Tuesday, November 20, 2007

cinzas

aquela porção enorme de carne estava lá exposta pra quem quisesse ver: um dorso liso e brilhante virado pra cima, a textura como uma bola de borracha, e o rasgo quase fundo que atravessava de uma ponta à outra o corpanzil inerte. dona barda não considerou lá uma grande notícia outra baleia encalhada na areia, mas ainda assim calçou os chinelos e fez o esforço de descer até a praia. considerando o horário, aproveitava-se ainda a viagem para apanhar o pão. gonçalo, o porteiro, tirou o interfone do gancho, para ninguém incomodar, e fez o mesmo, levando junto a sombrinha por causa da garoa.
- disseram que é pesada demais pra colocar no caminhão, explicou o rapaz com a mão esticada, apontando uma carreta na calçada. vão serrar em três, é a única solução.

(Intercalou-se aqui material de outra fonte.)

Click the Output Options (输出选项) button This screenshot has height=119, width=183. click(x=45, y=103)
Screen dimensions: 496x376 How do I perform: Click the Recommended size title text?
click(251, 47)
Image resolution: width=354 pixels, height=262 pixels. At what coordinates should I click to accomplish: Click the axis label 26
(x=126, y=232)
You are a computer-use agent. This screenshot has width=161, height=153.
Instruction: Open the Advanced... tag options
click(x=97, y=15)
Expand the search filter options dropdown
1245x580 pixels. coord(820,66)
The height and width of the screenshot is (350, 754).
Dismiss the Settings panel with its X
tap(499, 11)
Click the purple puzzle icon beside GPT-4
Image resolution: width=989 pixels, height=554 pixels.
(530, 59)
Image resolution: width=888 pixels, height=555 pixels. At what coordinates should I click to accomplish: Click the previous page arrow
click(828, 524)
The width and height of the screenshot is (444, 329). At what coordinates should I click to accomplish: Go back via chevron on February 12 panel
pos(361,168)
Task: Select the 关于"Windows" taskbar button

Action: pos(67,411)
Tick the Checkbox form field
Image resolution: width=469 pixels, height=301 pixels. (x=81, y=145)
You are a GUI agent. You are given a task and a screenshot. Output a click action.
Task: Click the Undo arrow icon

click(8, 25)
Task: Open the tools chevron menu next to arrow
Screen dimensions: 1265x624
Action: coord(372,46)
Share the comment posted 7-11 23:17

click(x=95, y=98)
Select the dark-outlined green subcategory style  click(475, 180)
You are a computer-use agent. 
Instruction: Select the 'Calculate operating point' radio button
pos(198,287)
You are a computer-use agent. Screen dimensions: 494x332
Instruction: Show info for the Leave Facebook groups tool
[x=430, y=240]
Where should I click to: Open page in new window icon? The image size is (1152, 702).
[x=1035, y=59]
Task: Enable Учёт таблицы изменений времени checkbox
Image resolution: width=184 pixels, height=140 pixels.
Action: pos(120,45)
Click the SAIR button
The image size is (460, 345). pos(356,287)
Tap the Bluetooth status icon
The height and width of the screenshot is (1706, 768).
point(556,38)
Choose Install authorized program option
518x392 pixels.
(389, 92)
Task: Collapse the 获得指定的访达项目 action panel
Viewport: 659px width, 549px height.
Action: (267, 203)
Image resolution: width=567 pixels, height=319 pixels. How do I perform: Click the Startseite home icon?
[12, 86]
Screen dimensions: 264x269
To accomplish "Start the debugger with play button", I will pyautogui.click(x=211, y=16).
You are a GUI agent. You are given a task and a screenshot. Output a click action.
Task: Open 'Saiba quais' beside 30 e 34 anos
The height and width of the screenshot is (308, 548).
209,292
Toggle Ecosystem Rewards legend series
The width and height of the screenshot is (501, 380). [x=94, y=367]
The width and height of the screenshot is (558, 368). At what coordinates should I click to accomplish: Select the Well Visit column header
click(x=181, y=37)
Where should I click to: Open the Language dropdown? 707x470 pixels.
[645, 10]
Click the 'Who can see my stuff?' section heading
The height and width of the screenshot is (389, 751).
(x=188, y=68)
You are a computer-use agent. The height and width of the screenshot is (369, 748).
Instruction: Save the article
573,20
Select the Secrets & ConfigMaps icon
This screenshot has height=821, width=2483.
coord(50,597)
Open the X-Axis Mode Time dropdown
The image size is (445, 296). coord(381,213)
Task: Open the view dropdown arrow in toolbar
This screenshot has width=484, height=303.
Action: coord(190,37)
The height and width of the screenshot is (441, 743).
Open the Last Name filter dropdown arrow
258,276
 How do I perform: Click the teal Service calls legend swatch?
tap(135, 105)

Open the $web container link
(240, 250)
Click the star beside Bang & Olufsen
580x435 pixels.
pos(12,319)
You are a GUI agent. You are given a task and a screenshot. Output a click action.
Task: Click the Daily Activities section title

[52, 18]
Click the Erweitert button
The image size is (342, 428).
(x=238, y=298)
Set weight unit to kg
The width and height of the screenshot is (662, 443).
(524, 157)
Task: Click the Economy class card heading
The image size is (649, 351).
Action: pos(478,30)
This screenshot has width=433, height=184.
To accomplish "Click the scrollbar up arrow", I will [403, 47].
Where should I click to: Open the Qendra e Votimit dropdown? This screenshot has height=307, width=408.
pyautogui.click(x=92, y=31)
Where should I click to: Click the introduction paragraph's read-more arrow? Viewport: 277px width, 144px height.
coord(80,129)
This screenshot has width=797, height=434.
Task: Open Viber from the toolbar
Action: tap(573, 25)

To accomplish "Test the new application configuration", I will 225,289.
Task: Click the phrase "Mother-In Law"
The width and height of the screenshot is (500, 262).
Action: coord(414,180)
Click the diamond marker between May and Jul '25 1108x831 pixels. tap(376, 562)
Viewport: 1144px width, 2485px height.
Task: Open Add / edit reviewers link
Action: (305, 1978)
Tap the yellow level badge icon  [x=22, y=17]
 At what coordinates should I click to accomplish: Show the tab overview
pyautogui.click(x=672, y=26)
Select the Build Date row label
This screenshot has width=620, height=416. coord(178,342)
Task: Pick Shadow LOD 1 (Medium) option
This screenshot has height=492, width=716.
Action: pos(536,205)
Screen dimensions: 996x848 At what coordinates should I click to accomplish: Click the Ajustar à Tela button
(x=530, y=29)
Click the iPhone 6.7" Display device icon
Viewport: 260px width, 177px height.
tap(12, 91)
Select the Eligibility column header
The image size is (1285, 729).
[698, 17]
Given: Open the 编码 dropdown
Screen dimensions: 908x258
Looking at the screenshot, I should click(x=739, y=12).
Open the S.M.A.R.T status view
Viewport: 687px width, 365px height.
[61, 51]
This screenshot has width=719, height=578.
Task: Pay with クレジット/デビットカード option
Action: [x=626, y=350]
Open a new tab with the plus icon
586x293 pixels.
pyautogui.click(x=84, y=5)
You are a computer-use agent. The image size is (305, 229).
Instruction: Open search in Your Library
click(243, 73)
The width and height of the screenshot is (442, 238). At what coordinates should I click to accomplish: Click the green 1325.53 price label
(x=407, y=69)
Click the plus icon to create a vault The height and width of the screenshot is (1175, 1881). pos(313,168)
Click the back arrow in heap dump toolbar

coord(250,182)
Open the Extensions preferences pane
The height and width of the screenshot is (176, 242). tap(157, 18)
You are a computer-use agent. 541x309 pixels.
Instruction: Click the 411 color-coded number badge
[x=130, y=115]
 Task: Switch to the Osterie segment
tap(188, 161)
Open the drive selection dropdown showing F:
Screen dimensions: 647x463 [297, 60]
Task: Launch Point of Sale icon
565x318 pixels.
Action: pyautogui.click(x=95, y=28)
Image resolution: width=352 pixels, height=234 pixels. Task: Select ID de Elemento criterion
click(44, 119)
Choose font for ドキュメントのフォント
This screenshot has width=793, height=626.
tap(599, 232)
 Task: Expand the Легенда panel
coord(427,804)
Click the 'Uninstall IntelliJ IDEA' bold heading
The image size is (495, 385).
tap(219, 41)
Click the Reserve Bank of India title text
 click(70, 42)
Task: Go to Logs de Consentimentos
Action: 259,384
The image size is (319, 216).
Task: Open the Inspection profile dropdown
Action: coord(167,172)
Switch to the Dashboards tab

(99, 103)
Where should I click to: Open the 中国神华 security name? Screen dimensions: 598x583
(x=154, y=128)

dona barda sonhou, aquela noite, com os fragmentos da baleia dilacerada. despencando do alto sobre uma travessa de prata, as vísceras se amontoavam todas num barulho gosmento, umas desmaiando por cima das outras, numa pilha dantesca de sangue e ossos partidos. a morte é sádica, pensou, e eu é que não quero ser dividida em pedaços quando a má hora chegar.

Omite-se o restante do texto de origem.